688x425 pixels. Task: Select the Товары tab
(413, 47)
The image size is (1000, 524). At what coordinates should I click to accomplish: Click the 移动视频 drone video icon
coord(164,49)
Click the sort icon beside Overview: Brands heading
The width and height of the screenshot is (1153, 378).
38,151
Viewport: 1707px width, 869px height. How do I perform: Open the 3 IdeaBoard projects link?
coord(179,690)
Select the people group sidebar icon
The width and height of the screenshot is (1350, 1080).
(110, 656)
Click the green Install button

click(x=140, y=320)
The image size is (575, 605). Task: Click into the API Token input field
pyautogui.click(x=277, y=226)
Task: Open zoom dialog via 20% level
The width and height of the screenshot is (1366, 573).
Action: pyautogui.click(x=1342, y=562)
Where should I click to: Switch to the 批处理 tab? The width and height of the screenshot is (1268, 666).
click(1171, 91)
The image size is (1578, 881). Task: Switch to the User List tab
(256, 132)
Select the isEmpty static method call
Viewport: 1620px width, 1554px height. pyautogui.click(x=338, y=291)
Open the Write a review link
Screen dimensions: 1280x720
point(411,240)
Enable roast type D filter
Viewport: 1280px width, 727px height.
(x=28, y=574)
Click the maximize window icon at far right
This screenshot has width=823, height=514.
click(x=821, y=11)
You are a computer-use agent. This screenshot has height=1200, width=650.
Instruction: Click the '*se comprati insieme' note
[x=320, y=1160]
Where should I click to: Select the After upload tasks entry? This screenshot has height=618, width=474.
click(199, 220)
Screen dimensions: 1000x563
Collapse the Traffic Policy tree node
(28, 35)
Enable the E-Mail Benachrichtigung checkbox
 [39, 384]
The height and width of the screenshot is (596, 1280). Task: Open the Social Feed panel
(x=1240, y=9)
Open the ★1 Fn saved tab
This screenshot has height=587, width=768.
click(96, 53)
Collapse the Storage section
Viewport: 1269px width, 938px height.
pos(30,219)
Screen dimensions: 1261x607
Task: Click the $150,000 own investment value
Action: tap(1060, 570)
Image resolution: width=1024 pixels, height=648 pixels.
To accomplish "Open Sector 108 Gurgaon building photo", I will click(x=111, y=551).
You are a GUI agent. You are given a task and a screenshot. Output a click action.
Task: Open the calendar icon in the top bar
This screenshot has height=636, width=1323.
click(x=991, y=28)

———

## What to work on
Everything from the line with "Instruction: Click the" down to the last line of the data above should be returned exactly, with both ends kept and nothing added.

## Problem solution
Instruction: Click the '*se comprati insieme' note
[x=320, y=1160]
Where should I click to: Select the After upload tasks entry? This screenshot has height=618, width=474.
click(199, 220)
Screen dimensions: 1000x563
Collapse the Traffic Policy tree node
(28, 35)
Enable the E-Mail Benachrichtigung checkbox
 [39, 384]
The height and width of the screenshot is (596, 1280). Task: Open the Social Feed panel
(x=1240, y=9)
Open the ★1 Fn saved tab
This screenshot has height=587, width=768.
click(96, 53)
Collapse the Storage section
Viewport: 1269px width, 938px height.
pos(30,219)
Screen dimensions: 1261x607
Task: Click the $150,000 own investment value
Action: tap(1060, 570)
Image resolution: width=1024 pixels, height=648 pixels.
To accomplish "Open Sector 108 Gurgaon building photo", I will click(x=111, y=551).
You are a GUI agent. You are given a task and a screenshot. Output a click action.
Task: Open the calendar icon in the top bar
This screenshot has height=636, width=1323.
click(x=991, y=28)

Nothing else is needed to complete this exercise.